EXERCISE BRIEF => Needed from the data below: all lines that contain the word "header".

MATERIAL FOR THIS EXERCISE =>
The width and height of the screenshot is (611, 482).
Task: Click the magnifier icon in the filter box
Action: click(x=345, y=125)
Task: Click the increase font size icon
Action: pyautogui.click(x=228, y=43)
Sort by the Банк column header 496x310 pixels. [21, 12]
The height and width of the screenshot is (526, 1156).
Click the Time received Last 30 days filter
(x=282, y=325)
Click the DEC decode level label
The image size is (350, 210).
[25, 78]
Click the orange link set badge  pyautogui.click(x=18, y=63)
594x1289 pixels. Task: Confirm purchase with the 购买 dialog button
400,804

* * *

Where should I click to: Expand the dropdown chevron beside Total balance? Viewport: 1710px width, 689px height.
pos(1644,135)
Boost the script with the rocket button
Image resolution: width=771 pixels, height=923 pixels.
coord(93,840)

==

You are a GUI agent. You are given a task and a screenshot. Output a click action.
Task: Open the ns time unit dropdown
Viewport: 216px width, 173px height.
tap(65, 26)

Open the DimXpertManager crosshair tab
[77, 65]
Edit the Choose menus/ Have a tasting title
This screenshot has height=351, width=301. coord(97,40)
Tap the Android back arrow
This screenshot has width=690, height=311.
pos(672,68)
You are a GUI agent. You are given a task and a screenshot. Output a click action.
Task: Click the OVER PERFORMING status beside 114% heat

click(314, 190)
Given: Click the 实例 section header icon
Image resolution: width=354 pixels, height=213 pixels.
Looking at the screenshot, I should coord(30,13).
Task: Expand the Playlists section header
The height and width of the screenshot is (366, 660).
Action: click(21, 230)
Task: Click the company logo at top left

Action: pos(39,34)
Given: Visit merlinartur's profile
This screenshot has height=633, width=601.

SOLUTION FOR THIS EXERCISE =>
Sort by the Банк column header 496x310 pixels. [21, 12]
Given: Click the 实例 section header icon
Task: Expand the Playlists section header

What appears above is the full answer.